(Saved data entries)
* Start *

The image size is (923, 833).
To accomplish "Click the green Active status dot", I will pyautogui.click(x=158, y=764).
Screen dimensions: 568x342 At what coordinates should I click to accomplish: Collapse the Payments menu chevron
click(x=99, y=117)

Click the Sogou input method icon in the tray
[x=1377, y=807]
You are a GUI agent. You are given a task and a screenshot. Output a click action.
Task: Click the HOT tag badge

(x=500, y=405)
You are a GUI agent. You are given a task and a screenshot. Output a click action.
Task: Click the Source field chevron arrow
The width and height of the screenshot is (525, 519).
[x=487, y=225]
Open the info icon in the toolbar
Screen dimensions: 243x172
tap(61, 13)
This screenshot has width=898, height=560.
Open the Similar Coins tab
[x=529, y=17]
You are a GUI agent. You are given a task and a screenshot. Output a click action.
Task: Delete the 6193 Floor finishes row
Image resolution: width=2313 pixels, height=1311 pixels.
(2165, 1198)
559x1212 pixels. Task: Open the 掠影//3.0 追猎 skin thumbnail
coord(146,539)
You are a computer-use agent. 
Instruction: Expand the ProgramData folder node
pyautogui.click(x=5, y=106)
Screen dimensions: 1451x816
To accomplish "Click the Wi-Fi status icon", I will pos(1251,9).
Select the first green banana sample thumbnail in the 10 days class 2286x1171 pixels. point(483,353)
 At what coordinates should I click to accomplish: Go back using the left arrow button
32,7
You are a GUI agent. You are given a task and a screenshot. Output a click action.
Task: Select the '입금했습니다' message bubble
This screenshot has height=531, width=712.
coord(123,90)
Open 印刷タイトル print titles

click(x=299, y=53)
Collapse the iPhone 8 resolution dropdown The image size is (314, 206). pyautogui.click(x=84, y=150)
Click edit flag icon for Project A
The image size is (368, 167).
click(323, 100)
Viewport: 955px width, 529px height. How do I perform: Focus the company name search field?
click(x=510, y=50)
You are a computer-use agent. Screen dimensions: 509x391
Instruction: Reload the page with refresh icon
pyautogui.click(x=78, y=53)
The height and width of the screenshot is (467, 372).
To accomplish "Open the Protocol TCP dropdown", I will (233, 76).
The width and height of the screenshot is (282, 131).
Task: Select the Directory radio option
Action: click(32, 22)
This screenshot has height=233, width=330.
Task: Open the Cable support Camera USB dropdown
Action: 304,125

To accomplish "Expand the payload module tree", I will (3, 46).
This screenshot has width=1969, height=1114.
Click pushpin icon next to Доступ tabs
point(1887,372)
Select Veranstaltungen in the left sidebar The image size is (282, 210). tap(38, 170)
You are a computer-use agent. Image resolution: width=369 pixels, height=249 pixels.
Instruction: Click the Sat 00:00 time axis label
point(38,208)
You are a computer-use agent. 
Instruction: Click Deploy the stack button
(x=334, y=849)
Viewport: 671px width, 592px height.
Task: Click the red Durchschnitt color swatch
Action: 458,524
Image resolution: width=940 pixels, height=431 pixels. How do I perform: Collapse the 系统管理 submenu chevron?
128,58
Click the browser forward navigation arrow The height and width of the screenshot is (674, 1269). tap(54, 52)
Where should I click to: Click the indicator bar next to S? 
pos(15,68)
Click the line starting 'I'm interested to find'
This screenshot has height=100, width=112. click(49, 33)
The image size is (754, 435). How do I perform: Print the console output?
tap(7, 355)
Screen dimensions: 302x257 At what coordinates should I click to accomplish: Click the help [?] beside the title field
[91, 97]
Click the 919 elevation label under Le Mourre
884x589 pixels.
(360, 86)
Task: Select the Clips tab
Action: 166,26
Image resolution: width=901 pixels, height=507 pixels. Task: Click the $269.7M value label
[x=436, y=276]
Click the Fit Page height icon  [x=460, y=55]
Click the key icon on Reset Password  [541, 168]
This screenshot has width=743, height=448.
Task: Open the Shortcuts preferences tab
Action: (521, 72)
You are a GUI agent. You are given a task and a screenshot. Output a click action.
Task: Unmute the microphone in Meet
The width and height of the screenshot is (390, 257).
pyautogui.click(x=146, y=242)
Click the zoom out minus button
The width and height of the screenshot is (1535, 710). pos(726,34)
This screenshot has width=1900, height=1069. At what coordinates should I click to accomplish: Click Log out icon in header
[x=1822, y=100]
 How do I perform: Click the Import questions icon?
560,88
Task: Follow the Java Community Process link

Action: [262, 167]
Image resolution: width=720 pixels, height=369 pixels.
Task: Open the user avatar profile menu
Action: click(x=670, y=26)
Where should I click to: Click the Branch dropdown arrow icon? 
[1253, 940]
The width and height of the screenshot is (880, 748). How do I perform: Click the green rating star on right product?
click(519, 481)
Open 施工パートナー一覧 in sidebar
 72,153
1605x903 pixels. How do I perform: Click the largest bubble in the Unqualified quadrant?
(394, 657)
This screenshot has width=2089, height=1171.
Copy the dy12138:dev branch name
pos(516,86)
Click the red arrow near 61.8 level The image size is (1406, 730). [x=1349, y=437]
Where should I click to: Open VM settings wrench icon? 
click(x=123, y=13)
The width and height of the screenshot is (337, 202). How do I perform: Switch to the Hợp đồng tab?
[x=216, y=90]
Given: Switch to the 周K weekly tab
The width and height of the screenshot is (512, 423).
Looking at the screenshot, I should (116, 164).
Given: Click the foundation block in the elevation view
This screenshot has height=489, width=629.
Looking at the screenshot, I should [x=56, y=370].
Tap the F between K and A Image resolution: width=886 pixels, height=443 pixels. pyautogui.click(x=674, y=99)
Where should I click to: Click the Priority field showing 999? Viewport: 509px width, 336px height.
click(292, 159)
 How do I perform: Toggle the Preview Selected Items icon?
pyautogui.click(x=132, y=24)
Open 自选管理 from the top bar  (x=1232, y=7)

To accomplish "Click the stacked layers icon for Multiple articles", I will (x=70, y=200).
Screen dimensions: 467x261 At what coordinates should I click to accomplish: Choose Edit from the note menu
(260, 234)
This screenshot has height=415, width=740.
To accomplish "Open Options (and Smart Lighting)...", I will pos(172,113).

* End *

Rename "GUI agent" to "screen agent" in everything from the start of the items down to the line containing "pyautogui.click(x=78, y=53)", leaving the rest of those lines unchanged.

The image size is (923, 833).
To accomplish "Click the green Active status dot", I will pyautogui.click(x=158, y=764).
Screen dimensions: 568x342 At what coordinates should I click to accomplish: Collapse the Payments menu chevron
click(x=99, y=117)

Click the Sogou input method icon in the tray
[x=1377, y=807]
You are a screen agent. You are given a task and a screenshot. Output a click action.
Task: Click the HOT tag badge

(x=500, y=405)
You are a screen agent. You are given a task and a screenshot. Output a click action.
Task: Click the Source field chevron arrow
The width and height of the screenshot is (525, 519).
[x=487, y=225]
Open the info icon in the toolbar
Screen dimensions: 243x172
tap(61, 13)
This screenshot has width=898, height=560.
Open the Similar Coins tab
[x=529, y=17]
You are a screen agent. You are given a task and a screenshot. Output a click action.
Task: Delete the 6193 Floor finishes row
Image resolution: width=2313 pixels, height=1311 pixels.
(2165, 1198)
559x1212 pixels. Task: Open the 掠影//3.0 追猎 skin thumbnail
coord(146,539)
You are a computer-use agent. 
Instruction: Expand the ProgramData folder node
pyautogui.click(x=5, y=106)
Screen dimensions: 1451x816
To accomplish "Click the Wi-Fi status icon", I will pos(1251,9).
Select the first green banana sample thumbnail in the 10 days class 2286x1171 pixels. point(483,353)
 At what coordinates should I click to accomplish: Go back using the left arrow button
32,7
You are a screen agent. You are given a task and a screenshot. Output a click action.
Task: Select the '입금했습니다' message bubble
This screenshot has height=531, width=712.
coord(123,90)
Open 印刷タイトル print titles

click(x=299, y=53)
Collapse the iPhone 8 resolution dropdown The image size is (314, 206). pyautogui.click(x=84, y=150)
Click edit flag icon for Project A
The image size is (368, 167).
click(323, 100)
Viewport: 955px width, 529px height. How do I perform: Focus the company name search field?
click(x=510, y=50)
You are a computer-use agent. Screen dimensions: 509x391
Instruction: Reload the page with refresh icon
pyautogui.click(x=78, y=53)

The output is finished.